### Passage to read
══════════

About four months ago, I sought help. I didn’t know what to expect.
In the past I had only gone to therapy as a last resort or when “forced” to confront the internal dialogue that threatened to destroy me. Now, here I was, feeling perfectly “OK”, but still shakily typing out an email to make an appointment with my "teacher".
After my last two long term relationships ended in flames and I lost myself in a Rebound (think- I was going to drop everything- including a budding business idea (Social Yoga!)- to drive across the country with a guy I had known for three weeks), I put myself on a one year "Mantox"- a man detox. And what a year it’s been- some of the most incredible friendships forged and strengthened and the opportunity to do work that I never would have thought possible. As I saw the end of my “mantox” near, I began to feel a rising sense of dread and nerves. It was okay to be single when I willed it- purposefully shutting out opportunities for relationships- citing my mantox excuse. It would be a completely different story once I opened the gates, and subsequently my heart, to relationships again. For a gal who’s been in relationships her whole life, in my head, being single meant being unloveable. Not good enough. Cue: all the negative self talk.
So I wanted to be ready.
You know how some people want to get “beach bod ready” in 3 months?I wanted to be relationship-ready in 3 months.
I admit, it was a completely superficial reason to see my "teacher" but it got me there.

══════════

(Stored data entries)
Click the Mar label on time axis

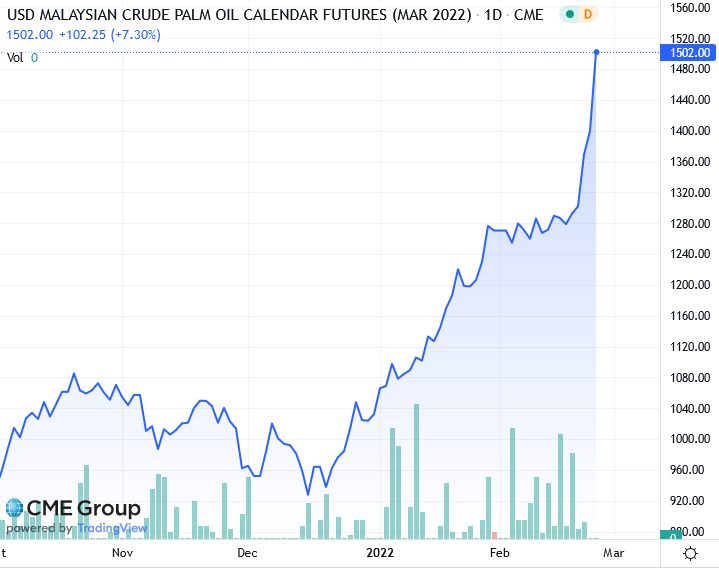[x=613, y=552]
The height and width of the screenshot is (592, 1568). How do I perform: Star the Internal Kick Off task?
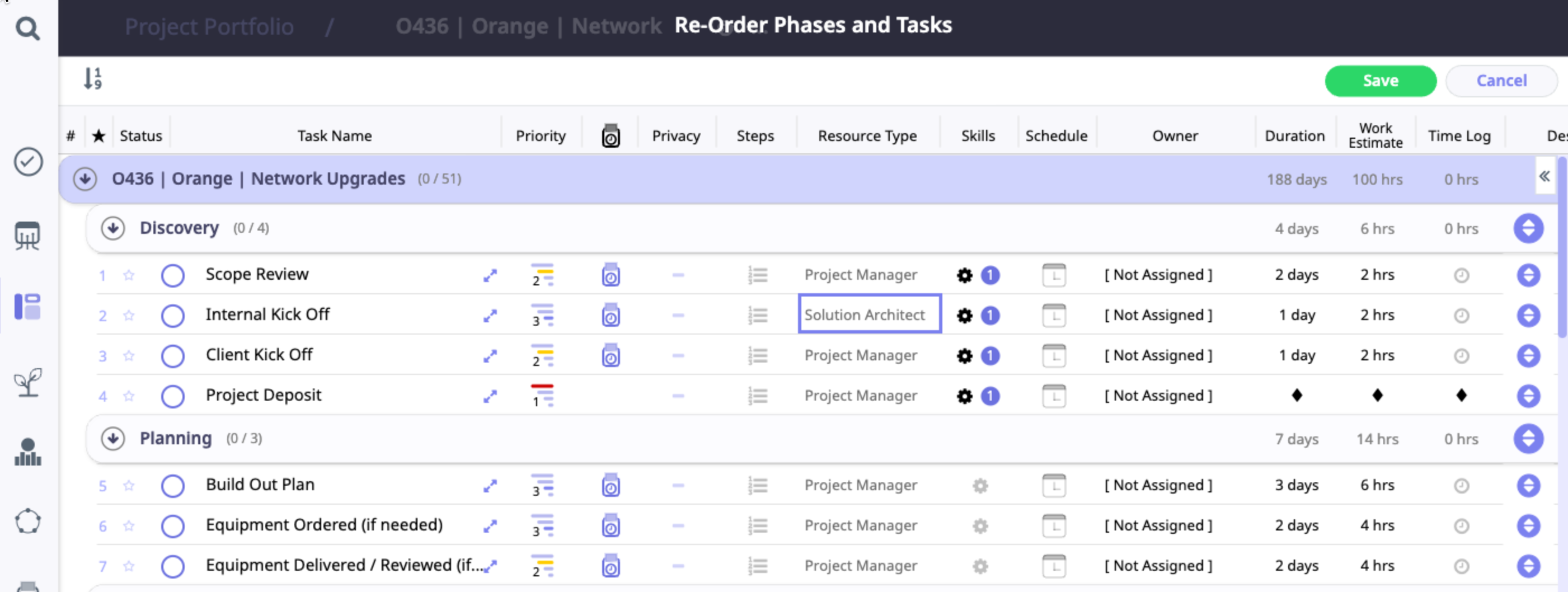(129, 316)
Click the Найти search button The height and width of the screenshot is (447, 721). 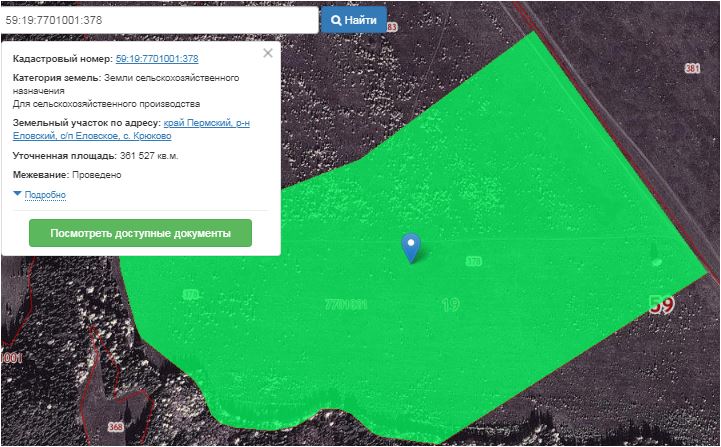pos(353,20)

══════════

### Required work
A - From the essay about the man detox, reproduce word for word the part from "You know how" up to and including "got me there.".
B - In the essay about the man detox, how long was the "Mantox" the writer chose?
C - Extend the essay about the man detox, picking up right after its last sentence.

### Responses for each task
A -
You know how some people want to get “beach bod ready” in 3 months?I wanted to be relationship-ready in 3 months.
I admit, it was a completely superficial reason to see my "teacher" but it got me there.

B - One year.

C -
And at first, that was what we talked about. We hashed out my fears about getting into another relationship and did the whole “explore your childhood” activity- which was a beast in its own right. I’ll spare you the details and the sob sesses but one thing that kept resurfacing is the practice of self love. The practice of holding myself with compassion and kindness.
Since I started my regular meditation practice well over a year ago, it’s been phenomenal at keeping me grounded in what is true and present- rather than becoming swept up in stories and anxieties in my head. What I’ve learned through the last few months is like the next layer of meditation- the use of meditation as a time to sit with myself.
Similar to how couples have “quality time” with one another, my meditation is an opportunity to have “quality time” with myself.
For someone who has never learned to be alone, this concept of quality time and time to reconnect and plug into a practice of self love has been a game changer.
And yet, there have been so many times where tears would stream down my face during meditation. In the stillness, I find the darkest of emotions and thoughts and it takes all of my energy to stay with it. Nowadays, it isn’t so much the dark thoughts of the past (you know- the “wouldn’t it be grand if I ended my life” thoughts), but more so the loud internal dialogue that I have with myself and have had with myself since I was a child. Stories I tell myself of failure, falling short, and not being enough. Not being loveable.
The word sanskara in yoga refers to our ways of being that are so deeply ingrained and imprinted in to us that we fall back into them naturally when we are at a loss. Whenever we aren’t conscious, we slip into our patterns. Recent studies in neuroscience support this yogic principle- that the pathways and connections in our brain are strengthened when we think down a certain path and we are likely to get stuck in those particular pathways of thought until we consciously make an effort to break the pattern (as we do with meditation).
What I’ve discovered through hours of sitting with myself is one of my many patterns. As I'm sure some of you can relate- whenever I sense an environment in which someone I care about may hurt me, I harden and distance myself. It becomes a “Well, fuck it, I didn’t want to be here anyway.” Or “Who needs you anyway”. While this mentality has worked in the past to protect me, it not only becomes a self fulfilling prophecy of exclusion and hurt, but it also leaves me feeling even more distant from people I obviously care about.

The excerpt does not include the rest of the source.